On Thu, Nov 27, 2014 at 11:51:08AM -0500, Rob Clark wrote:
> On Thu, Nov 27, 2014 at 11:39 AM, Thierry Reding
> <thierry.red...@gmail.com> wrote:
> > Tegra K1 and later use a GPU that can be driven by the Nouveau driver.
> > But the GPU is a pure render node and has no display engine, hence the
> > scanout needs to happen on the Tegra display hardware. The GPU and the
> > display engine each have a separate DRM device node exposed by the
> > kernel.
> >
> > To make the setup appear as a single device, this driver instantiates
> > a Nouveau screen with each instance of a Tegra screen and forwards GPU
> > requests to the Nouveau screen. For purposes of scanout it will import
> > buffers created on the GPU into the display driver. Handles that
> > userspace requests are those of the display driver so that they can be
> > used to create framebuffers.
> >
> > This has been tested with some GBM test programs, as well as kmscube and
> > weston. All of those run without modifications, but I'm sure there is a
> > lot that can be improved.
> >
> > TODO:
> > - use Nouveau headers to get at the prototype for creating a screen
> > - implement enough support to seamlessly integrate with X
> > - refactor some of the code to be reusable by other drivers
> 
> I haven't looked too carefully at the implementation yet, but couldn't
> you just put in src/gallium/drivers/shim ?  I guess you'd just want a
> small if/else ladder where you create the *actual* screen, to create a
> nouveau screen for tegra, an etnaviv screen for imx, armada, etc..?

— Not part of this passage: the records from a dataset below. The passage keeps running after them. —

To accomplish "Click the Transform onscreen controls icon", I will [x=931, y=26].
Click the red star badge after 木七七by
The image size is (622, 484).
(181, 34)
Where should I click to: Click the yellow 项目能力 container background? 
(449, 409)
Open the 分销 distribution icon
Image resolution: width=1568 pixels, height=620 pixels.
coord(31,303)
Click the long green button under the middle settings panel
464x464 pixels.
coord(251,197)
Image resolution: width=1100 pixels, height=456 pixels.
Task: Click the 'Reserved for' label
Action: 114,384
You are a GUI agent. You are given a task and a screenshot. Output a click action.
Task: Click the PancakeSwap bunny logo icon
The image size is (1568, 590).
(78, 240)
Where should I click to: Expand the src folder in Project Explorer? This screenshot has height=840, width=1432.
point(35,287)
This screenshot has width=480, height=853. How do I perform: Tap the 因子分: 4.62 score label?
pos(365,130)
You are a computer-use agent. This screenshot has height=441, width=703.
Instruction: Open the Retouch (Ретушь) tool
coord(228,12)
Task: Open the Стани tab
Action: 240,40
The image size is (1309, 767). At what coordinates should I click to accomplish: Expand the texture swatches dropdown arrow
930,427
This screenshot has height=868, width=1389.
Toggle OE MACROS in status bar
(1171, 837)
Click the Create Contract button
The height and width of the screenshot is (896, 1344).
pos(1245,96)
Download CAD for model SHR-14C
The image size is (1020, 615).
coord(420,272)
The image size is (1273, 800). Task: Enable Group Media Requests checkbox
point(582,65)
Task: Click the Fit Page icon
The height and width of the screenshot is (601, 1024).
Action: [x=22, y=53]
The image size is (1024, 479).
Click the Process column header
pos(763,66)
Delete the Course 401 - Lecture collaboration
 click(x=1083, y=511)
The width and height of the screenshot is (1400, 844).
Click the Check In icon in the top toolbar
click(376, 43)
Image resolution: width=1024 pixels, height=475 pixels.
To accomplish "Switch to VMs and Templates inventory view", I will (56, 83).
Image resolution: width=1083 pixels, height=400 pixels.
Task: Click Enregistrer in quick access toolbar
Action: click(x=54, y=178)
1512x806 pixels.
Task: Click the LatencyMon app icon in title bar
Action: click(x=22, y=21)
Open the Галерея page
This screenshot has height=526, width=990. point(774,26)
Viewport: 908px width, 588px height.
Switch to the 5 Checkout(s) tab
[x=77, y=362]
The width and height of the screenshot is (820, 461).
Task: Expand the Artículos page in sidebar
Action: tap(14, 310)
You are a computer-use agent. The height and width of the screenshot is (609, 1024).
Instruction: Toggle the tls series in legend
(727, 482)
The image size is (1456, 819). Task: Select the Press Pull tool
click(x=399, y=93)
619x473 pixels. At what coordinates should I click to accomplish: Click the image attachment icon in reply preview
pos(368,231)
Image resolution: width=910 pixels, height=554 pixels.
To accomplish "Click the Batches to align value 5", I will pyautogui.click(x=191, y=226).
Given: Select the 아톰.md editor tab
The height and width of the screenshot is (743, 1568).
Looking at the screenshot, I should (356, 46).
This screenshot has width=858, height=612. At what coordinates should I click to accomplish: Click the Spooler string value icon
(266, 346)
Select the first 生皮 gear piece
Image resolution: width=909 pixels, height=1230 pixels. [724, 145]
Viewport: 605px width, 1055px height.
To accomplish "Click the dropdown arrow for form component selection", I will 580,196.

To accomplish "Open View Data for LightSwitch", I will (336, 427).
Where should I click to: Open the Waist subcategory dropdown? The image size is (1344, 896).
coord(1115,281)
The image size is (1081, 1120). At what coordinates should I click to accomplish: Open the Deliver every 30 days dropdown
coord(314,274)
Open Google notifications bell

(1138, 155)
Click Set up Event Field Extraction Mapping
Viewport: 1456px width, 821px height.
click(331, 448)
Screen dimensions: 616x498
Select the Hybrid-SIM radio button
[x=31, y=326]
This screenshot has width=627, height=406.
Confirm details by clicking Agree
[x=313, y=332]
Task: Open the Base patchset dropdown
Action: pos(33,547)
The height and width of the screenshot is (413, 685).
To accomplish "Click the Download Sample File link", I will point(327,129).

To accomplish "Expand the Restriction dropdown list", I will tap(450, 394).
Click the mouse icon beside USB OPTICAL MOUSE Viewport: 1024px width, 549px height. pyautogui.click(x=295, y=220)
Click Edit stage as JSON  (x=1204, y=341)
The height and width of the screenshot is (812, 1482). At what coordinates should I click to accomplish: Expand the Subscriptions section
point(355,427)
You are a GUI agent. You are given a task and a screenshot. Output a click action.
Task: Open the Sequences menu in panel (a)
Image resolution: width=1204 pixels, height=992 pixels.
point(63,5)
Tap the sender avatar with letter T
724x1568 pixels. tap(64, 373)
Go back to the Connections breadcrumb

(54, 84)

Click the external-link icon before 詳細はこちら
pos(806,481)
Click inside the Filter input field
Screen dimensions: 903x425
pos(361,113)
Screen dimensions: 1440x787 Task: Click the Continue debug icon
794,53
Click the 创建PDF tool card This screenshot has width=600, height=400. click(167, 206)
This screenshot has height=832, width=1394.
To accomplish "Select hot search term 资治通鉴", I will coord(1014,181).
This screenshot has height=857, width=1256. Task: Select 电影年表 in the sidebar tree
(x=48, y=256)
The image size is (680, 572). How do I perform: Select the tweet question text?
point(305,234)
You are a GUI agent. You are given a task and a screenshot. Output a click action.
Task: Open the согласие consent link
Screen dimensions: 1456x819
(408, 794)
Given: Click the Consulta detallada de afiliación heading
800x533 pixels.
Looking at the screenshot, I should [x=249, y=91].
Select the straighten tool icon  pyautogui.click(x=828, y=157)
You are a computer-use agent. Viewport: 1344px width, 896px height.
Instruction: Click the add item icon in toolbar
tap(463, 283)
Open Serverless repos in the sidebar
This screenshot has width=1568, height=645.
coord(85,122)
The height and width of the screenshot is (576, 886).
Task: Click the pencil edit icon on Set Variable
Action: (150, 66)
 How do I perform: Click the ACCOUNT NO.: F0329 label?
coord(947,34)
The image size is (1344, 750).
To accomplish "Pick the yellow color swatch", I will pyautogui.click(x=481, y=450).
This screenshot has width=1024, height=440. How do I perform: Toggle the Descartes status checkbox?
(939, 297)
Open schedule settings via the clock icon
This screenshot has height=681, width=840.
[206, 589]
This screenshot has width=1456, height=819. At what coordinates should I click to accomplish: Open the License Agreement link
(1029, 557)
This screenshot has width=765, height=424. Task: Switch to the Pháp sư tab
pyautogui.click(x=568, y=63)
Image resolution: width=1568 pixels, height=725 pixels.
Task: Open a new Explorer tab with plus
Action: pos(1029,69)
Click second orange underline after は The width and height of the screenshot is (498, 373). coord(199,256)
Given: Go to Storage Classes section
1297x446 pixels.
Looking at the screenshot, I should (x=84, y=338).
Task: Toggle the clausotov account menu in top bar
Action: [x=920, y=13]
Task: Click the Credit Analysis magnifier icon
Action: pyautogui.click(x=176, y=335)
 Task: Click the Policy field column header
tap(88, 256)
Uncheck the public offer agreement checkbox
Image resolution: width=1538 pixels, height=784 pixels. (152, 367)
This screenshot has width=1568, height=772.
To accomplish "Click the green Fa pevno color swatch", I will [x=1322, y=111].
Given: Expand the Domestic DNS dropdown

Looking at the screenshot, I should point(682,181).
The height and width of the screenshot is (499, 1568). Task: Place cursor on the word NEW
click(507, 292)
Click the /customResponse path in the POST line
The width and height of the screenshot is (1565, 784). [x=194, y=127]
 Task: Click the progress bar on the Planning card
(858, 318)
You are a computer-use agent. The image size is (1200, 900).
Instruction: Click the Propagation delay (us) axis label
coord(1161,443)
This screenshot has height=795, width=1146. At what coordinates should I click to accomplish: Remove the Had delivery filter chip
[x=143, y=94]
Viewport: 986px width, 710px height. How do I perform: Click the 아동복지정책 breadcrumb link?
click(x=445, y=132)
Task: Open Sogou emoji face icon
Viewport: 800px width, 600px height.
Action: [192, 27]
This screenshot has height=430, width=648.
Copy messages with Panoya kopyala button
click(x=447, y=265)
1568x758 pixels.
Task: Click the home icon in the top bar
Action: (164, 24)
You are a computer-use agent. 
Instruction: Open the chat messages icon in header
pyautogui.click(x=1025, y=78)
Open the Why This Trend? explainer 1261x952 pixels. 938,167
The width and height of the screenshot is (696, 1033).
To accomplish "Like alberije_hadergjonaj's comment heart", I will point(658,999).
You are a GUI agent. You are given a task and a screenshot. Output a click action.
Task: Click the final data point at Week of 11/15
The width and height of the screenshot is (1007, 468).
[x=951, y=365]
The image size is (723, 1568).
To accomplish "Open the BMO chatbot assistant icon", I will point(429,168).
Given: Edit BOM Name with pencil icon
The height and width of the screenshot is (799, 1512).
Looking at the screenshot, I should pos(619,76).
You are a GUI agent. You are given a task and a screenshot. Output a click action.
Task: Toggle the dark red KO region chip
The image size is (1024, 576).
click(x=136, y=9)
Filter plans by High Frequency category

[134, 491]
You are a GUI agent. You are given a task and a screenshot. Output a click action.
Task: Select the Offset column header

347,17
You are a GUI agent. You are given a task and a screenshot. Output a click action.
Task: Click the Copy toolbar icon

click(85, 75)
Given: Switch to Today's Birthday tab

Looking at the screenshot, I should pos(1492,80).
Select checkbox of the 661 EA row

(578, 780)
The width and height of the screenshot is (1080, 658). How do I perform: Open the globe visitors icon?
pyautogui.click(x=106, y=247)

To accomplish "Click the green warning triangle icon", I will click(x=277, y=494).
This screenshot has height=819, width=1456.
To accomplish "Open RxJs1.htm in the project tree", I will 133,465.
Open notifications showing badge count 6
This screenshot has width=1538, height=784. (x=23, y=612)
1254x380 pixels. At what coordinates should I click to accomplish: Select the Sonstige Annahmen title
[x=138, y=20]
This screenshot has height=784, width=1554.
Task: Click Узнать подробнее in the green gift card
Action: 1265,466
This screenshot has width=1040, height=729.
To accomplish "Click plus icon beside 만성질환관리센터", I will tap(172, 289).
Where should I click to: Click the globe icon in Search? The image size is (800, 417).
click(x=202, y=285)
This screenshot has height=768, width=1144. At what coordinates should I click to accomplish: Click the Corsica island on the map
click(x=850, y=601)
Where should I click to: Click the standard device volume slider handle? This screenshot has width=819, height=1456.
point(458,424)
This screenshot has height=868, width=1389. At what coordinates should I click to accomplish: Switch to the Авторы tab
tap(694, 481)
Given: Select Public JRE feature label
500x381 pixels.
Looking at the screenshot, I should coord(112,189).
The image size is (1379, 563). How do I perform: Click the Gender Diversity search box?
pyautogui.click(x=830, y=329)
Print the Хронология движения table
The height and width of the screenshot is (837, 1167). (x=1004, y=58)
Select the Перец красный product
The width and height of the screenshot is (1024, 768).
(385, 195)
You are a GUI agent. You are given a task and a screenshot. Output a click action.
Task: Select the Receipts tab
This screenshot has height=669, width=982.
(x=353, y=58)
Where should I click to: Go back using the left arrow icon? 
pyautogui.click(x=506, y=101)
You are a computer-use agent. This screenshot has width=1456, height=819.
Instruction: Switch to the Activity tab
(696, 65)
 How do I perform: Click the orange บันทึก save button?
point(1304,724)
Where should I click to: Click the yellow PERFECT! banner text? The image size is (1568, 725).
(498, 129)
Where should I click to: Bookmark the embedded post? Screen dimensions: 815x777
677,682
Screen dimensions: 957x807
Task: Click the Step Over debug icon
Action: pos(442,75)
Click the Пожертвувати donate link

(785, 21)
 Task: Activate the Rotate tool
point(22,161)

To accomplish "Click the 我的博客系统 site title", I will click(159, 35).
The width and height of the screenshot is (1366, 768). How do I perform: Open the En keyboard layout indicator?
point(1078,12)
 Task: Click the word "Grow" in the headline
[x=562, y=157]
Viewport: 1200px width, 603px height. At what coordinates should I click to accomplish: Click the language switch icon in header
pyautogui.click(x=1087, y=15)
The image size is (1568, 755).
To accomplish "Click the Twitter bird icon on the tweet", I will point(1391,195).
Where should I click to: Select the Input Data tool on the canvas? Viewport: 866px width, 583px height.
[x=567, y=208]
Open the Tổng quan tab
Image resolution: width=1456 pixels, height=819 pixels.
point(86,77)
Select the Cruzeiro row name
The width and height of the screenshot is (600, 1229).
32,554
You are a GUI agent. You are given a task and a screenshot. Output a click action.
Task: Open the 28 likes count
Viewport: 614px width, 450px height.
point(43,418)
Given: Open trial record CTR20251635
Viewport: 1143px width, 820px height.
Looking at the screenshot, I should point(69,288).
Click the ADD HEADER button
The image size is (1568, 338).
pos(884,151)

That's not how Mesa's loader works. Typically only a file descriptor is
passed in and helpers determine a name for the driver to load, then the
DRI code will load <name>_dri.so. I don't see how this could be made to
work with a single Gallium driver.

There's also the fact that these drivers need to become very HW-specific
at some point, so sharing a single driver will likely just cause an
explosion of conditionals to special-case for each and everyone of the
drivers.

Lastly, Tegra is also somewhat special in this regard because earlier
generations did have a GPU that's controlled via the same DRM device as
the display part. If ever a Mesa driver shows up for that older GPU we
are going to have a conflict between the shim and the Tegra driver that
isn't going to be easy to untangle. With a separate driver we can use
SoC-specific knowledge to determine whether the driver is running on an
old SoC generation or Tegra K1 and later.